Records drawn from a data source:
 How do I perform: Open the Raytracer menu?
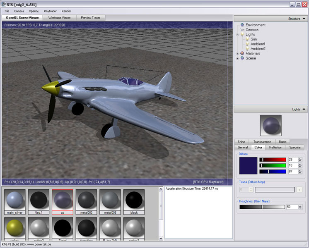[50, 11]

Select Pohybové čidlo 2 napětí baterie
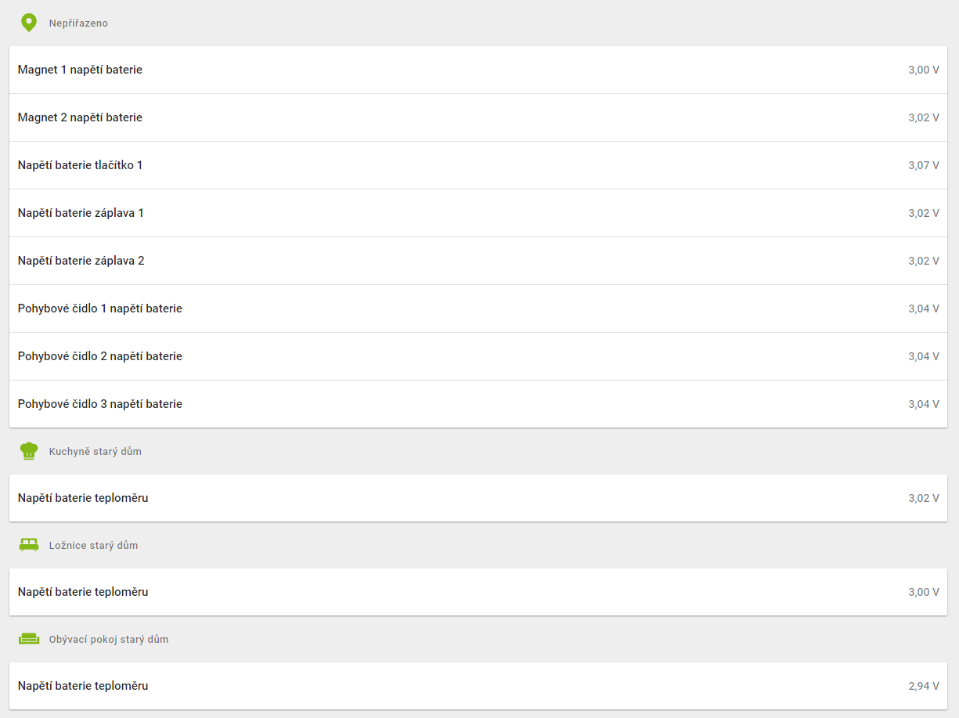click(478, 356)
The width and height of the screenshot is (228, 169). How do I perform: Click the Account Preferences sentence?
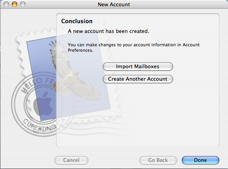pos(134,47)
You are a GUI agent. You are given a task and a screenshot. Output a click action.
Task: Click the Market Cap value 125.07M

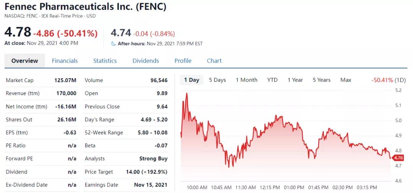(65, 80)
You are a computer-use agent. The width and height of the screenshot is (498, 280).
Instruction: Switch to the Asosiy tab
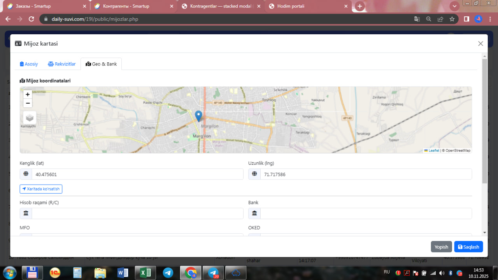29,64
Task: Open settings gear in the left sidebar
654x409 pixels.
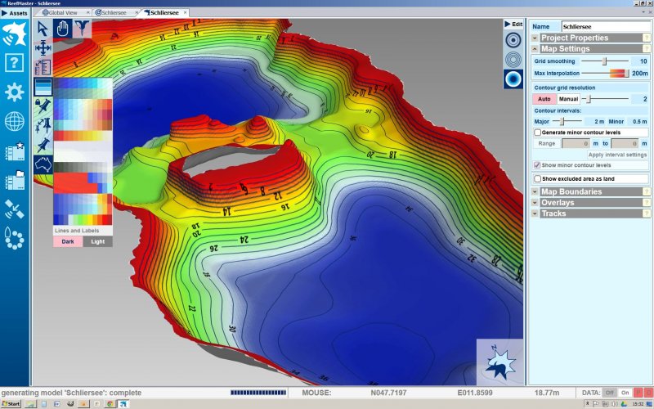Action: coord(14,92)
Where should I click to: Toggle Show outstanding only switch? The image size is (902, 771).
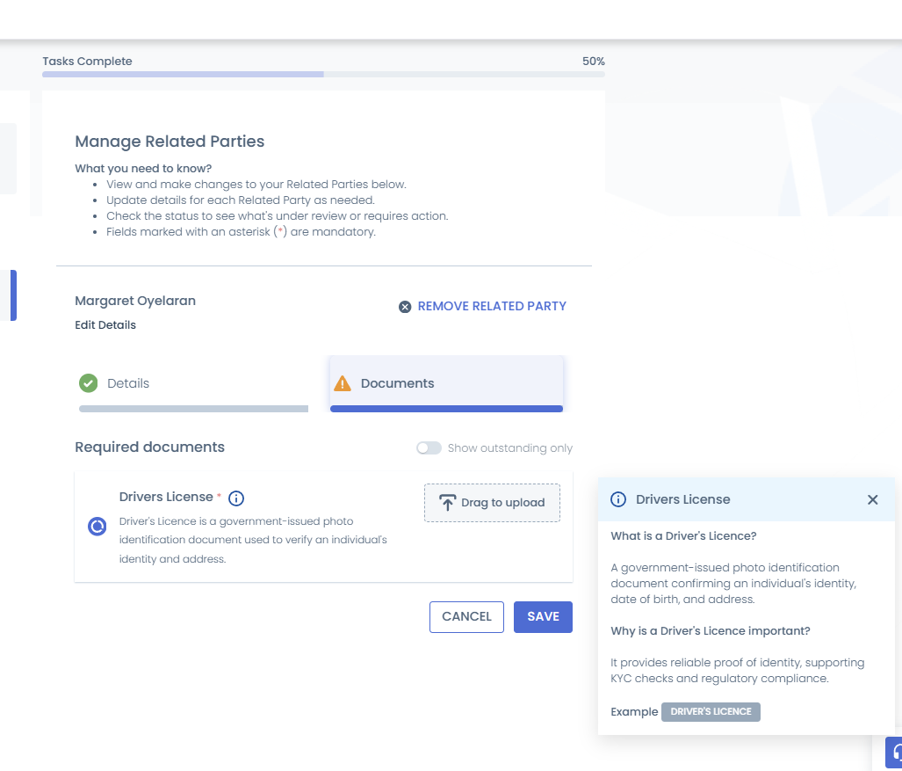(429, 448)
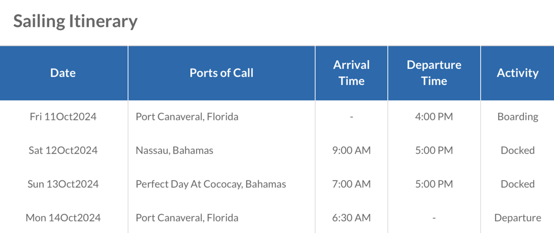
Task: Select the Date column header
Action: click(x=63, y=73)
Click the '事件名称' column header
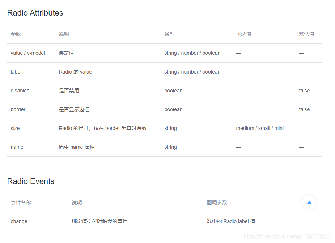 (x=21, y=202)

Problem to work on: Lay out the lines of the data above as a Markdown table with the columns "No." and "Line", giving each row a number and omitting blank lines. Leave the pictures out of the answer.

The answer:
| No. | Line |
|---|---|
| 1 |  How do I perform: Open the Raytracer menu? |
| 2 | [50, 11] |
| 3 | Select Pohybové čidlo 2 napětí baterie |
| 4 | click(478, 356) |
| 5 | The width and height of the screenshot is (228, 169). How do I perform: Click the Account Preferences sentence? |
| 6 | pos(134,47) |
| 7 | You are a GUI agent. You are given a task and a screenshot. Output a click action. |
| 8 | Task: Click the Market Cap value 125.07M |
| 9 | (65, 80) |
| 10 | You are a computer-use agent. The width and height of the screenshot is (498, 280). |
| 11 | Instruction: Switch to the Asosiy tab |
| 12 | 29,64 |
| 13 | Task: Open settings gear in the left sidebar |
| 14 | 654x409 pixels. |
| 15 | Action: coord(14,92) |
| 16 | Where should I click to: Toggle Show outstanding only switch? The image size is (902, 771). |
| 17 | (429, 448) |
| 18 | Task: Select the Date column header |
| 19 | Action: click(x=63, y=73) |
| 20 | Click the '事件名称' column header |
| 21 |  (x=21, y=202) |